Futbolu sona bırakıp ülke gündemimizle başlayalım.
Ve bu konuyu da tersinden ele alalım;
İçinde siyasal, ırksal ve emperyal kusmuk taşımayan ve edebiyattan az çok anlayan herkes kabul eder ki; söz konusu olan edebiyat ise Nobelyen yazar Orhan Pamuk geçen yıl kaybettiğimiz Attila İlhan’ın ayakkabısına değil bağ, çamur bile olamaz. Peki Nobel’i Attila İlhan’a verirler miydi?
Hep beraber retorik yapalım; Attila İlhan bunca küçülmeyi içine dışına hiçbir yerine sindirmeyeceğine göre; TABİ Kİ HAYIR!
.
Peki neden?
Çünkü; Attila İlhan kendi halkına Nişantaşı görünümlü Tel Aviv ve New York emperyalistlerinin maşası olarak bakmaz.
Çünkü; Attila İlhan emperyal kumpasların içine sığmayacak kadar büyük bir onur ve duruş sahibi olmak gibi “affedilemez” bir haslete sahiptir
Çünkü; Attila İlhan edebiyat dünyasına “havalı” bir giriş yapmak için yüzyıllar önce yazılmış bir kitabı (Pedro’nun Zorunlu İstanbul Seyahati) neredeyse bire bir kopye ederek, hadi adını koyalım, hırsızlayarak “beyaz kale” adıyla kendi kitabıymış gibi halka “yutturmak” gibi bir yeteneğe sahip değildi.
Çünkü Attila İlhan hırsızlama kitabının ipliği pazara çıkınca hiçbir şey olmamış gibi sokağa çıkıp, yürüyen kösele surat örneği olamayacak kadar “çağdışıdır”
Çünkü; Attila İlhan Nobel ödülü alacağım diye Anadolu halklarının arasına nifak tohumları serpmedi, kendi halkıyla bütünleşmek yerine emperyal merkezlere şirin görünmek uğruna kendi halkına yabancılaşmadı ve halkının arasında onlardan biri gibi dolaşma “sıradanlığına” kapıldı
Yazmakla bitmez; bildiğimiz ve bence Nobelyen ihanet madalyalı yazarımızın da bildiği ve gerçekten acı veren gerçek şudur:
Bütün çabalar bir “ödül” veya New York orjinli bir planın adımlarından biri miydi bilinmez ama, Orhan Pamuk figürü bu ülke sokaklarında Türk halkının arasına karışıp özgürce dolaşamayacaktır. Hani Türk yazarıydınız? Bir yazar için bundan daha büyük bir acı olabilir mi!

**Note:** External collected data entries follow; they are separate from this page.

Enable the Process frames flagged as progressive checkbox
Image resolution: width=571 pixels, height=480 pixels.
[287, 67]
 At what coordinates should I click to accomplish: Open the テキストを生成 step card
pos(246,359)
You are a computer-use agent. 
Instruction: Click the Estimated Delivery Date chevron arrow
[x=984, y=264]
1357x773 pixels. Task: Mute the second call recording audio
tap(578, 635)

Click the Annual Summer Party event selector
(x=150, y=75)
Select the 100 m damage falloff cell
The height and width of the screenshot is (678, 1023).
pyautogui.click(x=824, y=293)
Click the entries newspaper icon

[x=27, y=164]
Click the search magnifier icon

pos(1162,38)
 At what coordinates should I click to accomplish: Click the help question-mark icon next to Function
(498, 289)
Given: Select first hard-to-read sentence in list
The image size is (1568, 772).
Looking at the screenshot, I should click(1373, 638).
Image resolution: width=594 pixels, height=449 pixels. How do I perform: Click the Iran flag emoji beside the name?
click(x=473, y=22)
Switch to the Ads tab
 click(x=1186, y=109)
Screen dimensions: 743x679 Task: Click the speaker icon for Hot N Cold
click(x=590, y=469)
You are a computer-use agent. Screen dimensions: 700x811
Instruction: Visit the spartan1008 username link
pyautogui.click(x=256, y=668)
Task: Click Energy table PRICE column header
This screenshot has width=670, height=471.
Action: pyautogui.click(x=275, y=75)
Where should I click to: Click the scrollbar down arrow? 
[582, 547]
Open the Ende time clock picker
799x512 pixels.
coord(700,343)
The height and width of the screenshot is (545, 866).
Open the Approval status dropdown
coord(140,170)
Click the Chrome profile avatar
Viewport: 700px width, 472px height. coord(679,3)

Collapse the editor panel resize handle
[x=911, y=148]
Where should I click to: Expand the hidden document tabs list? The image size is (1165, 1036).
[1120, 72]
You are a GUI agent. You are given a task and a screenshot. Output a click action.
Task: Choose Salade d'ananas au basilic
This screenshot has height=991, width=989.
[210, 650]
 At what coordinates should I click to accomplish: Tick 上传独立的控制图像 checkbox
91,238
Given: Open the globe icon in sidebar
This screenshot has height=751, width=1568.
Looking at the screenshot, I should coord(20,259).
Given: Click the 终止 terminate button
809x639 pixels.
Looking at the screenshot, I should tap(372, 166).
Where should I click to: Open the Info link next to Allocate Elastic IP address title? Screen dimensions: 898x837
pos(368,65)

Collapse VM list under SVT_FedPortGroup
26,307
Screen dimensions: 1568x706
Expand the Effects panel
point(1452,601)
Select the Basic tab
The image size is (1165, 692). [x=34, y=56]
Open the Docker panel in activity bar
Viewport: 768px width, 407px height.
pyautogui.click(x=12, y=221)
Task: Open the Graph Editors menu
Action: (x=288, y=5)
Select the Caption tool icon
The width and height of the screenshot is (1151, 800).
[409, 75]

Yazıyı okuyanlar şunu bilmeli; Vadideki Zambak’tan Madam Bovary’ye; Rakolnikov’dan Alyoşa’ya, Jülien’e; Tanpınar’dan Nazım Hikmet’e, Necip Fazıl’a.. Adını yazmaya sayfaların yetmeyeceği edebiyatın binbir güzelliğine aşık olmuş, birçoğuyla çocukça özdeşleşmiş, kimi iradenin ve azmin sembolü Martin Eden, kimi Kurtuluş Savaşının onurlu kumandanı Yüzbaşı Selahattin olmuş bir romantik adamı okuyorsunuz. Demem o ki; bir edebiyat ve yazı adamına karşı içimizde sadece sevgi ve muhabbet çiçekleri filizlenir. Ama işe “intihal” ile başlamış biri Nobel alsa ne olur, almasa ne.. Olsa olsa Nobelli edebiyat ve güzellikler hırsızı olur. Nobel ödülleri hanidir eleştiriliyordu, bize göre tüyü de dikilmiş oldu.
Orhan Pamuk bilerek ya da bilmeyerek kirli bir emperyal oyunda başrollerden birini oynamıştır. Olay bu kadar basittir, kimse kalkıp da edebiyat, dil, anlatım diyip de, Dostoyevsky’lerin, London’ların, Shaw’ların ruhunu kirletmesin!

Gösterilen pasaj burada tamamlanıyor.